Você concorda que a sua arte também é um produto? Acha polêmico definir assim?
Arte também é um produto comercial e isso não tem nada a ver com se vender. Se você encara a sua arte como profissão e não como um hobbie, essa ideia não deveria ser polêmica pra você. Música, dança, a arte em geral pode sim ser definida como inspiração, como experiência espiritual, como expressão acima de tudo, mas também é um negócio, que envolve o trabalho de outras pessoas e envolve investimento.
A grande virada no jogo é quando o artista compreende que ele é empreendedor de si mesmo, e sabendo disso toma decisões com sabedoria, pensando a curto, médio e longo prazo no planejamento de carreira. Como empreendedor de si, o artista precisa se organizar financeiramente e buscar formas de gerar renda e estabilidade através da sua arte.

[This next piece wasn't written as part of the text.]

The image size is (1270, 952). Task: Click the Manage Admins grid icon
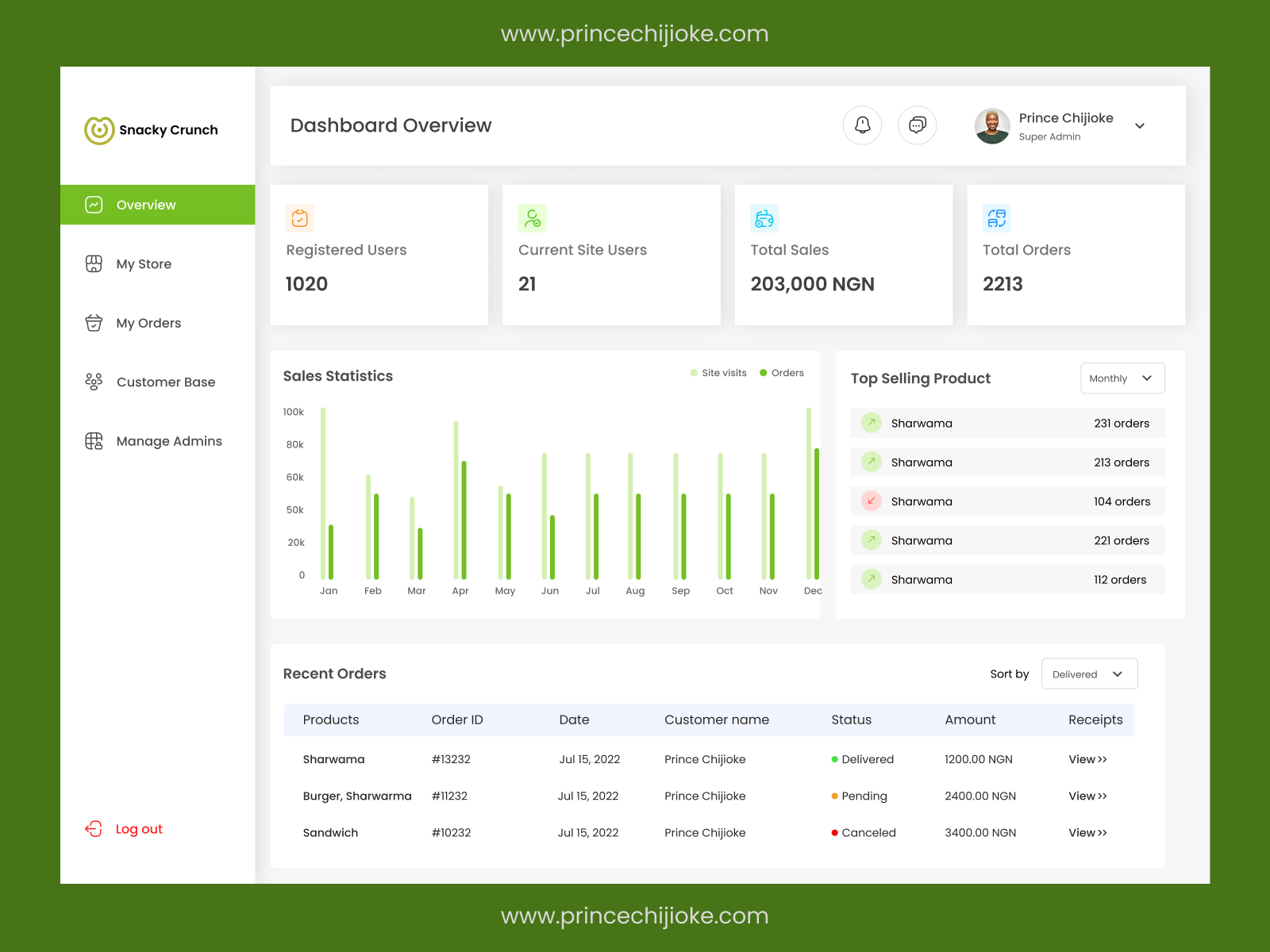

Uma ótima dica para artistas independentes é ampliar a atividade artística principal em vários formatos. Por exemplo: Um MC pode lançar músicas e fazer shows. Porém existe um leque de possibilidades para o MC além disso, como elaborar uma oficina, licenciar as músicas para diversos tipos de uso, criar produtos/ acessórios inspirados nas músicas, compor para outros artistas, e assim vai. Isso se aplica para as outras linguagens também: o artista não precisa se limitar a uma coisa só, e pode criar vários produtos e serviços dentro da sua atividade artística.
Dessa forma o artista amplia a sua fonte de renda, e não se limita a uma única atividade para receber cachê.
No contexto da pandemia percebemos como a versatilidade e criatividade é importante, pois o mercado cultural está sempre mudando, passando por fases positivas e negativas. Como empreendedor é importante o artista estar preparado para diferentes cenários.